記録はCanonLog(10bit/HEVC/H.265)、HDR(10bit/HEVC/H.265)、RAW(12bit/CRM)(12bit/CRM)での記録が可能。MP4ではIPBのほか、切り出し適したALL-Iも可能。NTSCでは、29.97、24.00、23.98fpsで記録できる。8Kタイムラプス動画撮影機能も搭載している。
8K動画のサイズはDCIではRAWで毎分18668MB、ALL-Iで9309MB、IPBで3373MBとなるので、容量256GBのカードではそれぞれ、13分、26分、72分の記録ができる。IPB以外ではCFexpressカードでの記録が必要となる。
4K記録では、8.2Kのベイヤー情報から生成されるので、モアレや偽色、ジャギー、ノイズの少ない繊細な映像を得ることができる。

- [提供情報]
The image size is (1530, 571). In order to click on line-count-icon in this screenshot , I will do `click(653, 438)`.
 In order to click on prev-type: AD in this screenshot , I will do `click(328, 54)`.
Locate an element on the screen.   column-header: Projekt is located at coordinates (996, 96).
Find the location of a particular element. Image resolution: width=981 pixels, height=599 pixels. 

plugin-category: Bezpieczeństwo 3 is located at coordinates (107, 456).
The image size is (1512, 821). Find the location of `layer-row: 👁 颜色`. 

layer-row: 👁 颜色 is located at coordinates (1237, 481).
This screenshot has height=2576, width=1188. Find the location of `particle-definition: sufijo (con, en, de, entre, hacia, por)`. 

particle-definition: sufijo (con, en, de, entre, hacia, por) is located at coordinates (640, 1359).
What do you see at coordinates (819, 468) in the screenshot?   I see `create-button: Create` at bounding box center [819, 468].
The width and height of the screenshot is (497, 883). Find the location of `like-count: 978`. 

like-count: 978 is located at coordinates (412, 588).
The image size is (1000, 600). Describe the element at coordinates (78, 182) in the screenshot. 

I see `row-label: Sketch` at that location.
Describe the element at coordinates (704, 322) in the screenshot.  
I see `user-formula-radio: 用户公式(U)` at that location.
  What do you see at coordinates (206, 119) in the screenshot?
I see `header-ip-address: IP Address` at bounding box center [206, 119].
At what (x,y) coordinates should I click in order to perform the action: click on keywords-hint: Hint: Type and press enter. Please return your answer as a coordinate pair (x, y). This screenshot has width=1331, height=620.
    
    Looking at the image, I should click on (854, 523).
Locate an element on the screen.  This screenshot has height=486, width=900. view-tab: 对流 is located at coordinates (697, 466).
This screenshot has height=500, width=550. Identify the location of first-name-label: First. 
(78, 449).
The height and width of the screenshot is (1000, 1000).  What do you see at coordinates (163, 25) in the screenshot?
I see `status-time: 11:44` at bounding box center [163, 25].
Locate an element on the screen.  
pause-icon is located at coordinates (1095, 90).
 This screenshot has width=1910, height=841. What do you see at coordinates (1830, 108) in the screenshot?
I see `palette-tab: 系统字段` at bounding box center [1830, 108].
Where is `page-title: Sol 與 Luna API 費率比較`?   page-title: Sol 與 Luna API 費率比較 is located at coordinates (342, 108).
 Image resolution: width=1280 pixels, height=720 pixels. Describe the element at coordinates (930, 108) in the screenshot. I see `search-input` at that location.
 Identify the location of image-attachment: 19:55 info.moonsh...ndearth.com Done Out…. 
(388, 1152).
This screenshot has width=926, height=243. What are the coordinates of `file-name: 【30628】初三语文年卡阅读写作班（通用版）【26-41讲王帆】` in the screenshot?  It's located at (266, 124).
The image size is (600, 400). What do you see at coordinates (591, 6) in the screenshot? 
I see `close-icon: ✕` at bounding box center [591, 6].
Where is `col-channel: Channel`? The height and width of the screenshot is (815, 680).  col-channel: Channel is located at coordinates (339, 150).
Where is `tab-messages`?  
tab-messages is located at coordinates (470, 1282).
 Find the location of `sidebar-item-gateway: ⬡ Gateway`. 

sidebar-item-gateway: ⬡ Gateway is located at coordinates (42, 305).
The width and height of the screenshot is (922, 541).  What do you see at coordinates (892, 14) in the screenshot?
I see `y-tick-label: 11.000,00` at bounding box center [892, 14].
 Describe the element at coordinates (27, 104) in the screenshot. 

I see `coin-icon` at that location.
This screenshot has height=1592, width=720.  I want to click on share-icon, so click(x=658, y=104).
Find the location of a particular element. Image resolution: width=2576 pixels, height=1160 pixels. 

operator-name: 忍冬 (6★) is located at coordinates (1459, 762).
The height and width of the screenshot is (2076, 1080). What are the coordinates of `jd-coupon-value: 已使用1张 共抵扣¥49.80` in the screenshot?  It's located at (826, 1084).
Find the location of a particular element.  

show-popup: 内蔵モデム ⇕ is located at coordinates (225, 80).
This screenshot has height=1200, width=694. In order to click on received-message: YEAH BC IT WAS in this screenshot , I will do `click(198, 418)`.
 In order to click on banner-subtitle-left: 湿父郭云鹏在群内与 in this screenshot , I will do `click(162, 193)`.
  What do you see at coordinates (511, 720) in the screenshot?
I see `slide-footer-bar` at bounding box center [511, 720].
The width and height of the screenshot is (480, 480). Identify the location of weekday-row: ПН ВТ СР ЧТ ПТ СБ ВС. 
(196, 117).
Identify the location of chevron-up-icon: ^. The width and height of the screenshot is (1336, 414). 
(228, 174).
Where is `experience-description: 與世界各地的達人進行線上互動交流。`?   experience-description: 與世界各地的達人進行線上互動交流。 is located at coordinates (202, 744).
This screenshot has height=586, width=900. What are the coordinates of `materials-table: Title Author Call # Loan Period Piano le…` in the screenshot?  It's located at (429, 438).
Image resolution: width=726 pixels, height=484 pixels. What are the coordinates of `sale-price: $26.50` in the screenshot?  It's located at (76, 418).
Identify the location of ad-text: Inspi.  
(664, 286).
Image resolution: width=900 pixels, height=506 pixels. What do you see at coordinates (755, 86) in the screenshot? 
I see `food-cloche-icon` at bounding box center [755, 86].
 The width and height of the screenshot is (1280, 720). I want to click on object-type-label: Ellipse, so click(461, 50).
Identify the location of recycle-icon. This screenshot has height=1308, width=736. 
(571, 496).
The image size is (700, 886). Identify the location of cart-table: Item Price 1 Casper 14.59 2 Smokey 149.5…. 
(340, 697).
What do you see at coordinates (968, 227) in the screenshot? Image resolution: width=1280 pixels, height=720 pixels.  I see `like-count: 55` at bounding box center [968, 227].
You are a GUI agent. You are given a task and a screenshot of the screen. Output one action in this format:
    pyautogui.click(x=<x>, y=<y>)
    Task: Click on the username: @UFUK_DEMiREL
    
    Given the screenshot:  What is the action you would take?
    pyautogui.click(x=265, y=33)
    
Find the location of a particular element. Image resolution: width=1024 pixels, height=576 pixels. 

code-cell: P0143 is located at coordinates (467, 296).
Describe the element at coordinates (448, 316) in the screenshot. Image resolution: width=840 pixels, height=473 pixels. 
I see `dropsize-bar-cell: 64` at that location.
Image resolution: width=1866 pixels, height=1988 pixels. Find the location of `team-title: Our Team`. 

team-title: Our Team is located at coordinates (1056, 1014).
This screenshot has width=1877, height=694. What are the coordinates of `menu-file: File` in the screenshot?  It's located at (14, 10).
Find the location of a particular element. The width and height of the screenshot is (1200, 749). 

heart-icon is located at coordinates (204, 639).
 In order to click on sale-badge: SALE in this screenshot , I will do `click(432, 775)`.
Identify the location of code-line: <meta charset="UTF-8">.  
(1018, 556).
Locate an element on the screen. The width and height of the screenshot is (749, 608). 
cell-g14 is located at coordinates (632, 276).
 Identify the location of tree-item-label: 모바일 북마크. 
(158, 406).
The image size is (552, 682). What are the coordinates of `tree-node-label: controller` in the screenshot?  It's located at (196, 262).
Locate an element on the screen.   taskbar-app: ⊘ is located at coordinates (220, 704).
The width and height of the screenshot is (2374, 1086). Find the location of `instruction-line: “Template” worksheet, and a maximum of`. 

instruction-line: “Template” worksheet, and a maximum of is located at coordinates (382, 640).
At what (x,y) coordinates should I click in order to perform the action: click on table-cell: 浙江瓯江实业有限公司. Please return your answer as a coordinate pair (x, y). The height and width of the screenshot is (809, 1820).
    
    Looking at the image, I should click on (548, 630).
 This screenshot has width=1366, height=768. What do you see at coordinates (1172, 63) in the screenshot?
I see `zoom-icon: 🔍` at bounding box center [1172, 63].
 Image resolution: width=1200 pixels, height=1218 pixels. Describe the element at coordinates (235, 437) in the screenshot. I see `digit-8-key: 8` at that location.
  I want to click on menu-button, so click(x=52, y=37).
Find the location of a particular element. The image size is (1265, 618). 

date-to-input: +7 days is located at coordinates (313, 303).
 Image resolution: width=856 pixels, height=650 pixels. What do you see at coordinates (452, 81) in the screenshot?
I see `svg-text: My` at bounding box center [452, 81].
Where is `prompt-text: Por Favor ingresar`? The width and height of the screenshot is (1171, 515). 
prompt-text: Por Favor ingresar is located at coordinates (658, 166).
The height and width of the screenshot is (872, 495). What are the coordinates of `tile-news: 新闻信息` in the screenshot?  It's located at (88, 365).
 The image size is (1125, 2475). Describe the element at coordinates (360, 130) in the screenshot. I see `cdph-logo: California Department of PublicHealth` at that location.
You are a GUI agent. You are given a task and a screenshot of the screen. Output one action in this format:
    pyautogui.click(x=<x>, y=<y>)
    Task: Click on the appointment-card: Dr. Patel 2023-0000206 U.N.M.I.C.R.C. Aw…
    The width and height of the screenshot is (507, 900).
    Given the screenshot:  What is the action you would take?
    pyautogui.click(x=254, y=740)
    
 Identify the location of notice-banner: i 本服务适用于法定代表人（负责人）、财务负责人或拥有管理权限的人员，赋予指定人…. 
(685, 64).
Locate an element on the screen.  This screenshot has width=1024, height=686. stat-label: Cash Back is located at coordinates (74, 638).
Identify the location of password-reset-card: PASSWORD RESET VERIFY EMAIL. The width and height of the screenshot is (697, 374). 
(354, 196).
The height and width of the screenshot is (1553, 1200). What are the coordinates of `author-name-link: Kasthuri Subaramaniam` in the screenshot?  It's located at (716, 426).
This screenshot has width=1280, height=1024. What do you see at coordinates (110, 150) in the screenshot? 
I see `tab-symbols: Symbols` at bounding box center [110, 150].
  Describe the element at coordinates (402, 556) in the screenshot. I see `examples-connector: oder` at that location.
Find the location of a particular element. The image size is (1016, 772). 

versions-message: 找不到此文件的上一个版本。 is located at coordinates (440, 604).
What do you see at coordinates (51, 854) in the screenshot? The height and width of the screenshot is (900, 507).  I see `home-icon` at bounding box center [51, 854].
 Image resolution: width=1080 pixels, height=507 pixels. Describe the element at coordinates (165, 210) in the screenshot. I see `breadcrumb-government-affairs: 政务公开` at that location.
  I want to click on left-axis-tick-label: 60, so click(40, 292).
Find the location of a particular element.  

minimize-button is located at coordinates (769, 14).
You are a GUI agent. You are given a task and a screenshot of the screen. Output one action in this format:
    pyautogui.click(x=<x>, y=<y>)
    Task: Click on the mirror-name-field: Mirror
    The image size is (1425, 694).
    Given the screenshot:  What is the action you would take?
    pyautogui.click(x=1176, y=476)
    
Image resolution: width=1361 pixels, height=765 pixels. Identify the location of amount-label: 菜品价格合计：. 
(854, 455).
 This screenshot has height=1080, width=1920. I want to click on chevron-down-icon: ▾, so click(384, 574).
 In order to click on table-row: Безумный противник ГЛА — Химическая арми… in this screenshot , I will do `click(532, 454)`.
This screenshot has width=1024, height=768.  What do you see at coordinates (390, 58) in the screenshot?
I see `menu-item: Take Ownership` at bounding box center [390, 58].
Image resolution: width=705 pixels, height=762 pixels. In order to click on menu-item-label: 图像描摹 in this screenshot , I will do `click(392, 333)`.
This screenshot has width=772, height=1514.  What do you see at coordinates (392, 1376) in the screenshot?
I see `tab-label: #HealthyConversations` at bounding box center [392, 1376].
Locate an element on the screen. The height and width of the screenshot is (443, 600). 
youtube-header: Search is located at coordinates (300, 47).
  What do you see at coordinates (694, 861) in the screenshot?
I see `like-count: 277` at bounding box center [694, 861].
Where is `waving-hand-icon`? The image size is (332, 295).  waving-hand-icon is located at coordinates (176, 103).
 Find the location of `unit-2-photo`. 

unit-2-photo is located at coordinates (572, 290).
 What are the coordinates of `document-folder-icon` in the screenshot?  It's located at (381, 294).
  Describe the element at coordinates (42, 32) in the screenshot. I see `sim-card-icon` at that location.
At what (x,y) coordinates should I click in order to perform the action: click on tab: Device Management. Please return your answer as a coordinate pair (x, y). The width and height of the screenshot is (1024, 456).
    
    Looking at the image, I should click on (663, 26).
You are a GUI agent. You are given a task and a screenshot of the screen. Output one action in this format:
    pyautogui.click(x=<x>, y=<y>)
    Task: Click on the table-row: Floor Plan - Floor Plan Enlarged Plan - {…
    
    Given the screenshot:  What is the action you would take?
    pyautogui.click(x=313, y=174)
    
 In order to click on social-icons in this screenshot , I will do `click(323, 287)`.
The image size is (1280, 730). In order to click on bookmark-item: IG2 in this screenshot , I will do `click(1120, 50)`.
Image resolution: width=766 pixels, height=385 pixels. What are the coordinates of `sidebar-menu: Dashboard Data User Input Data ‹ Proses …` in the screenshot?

- [作業指示]
8K動画の記録を説明した文章をもとに、次の問いに答えなさい。
(a) NTSCで記録できるフレームレートをすべて挙げなさい。
(b) DCIの8K動画をALL-Iで記録する場合、容量256GBのカードに何分記録できるか。
(c) 4K記録の映像は何から生成されるか。

- [解答]
(a) 29.97fps、24.00fps、23.98fps
(b) 26分
(c) 8.2Kのベイヤー情報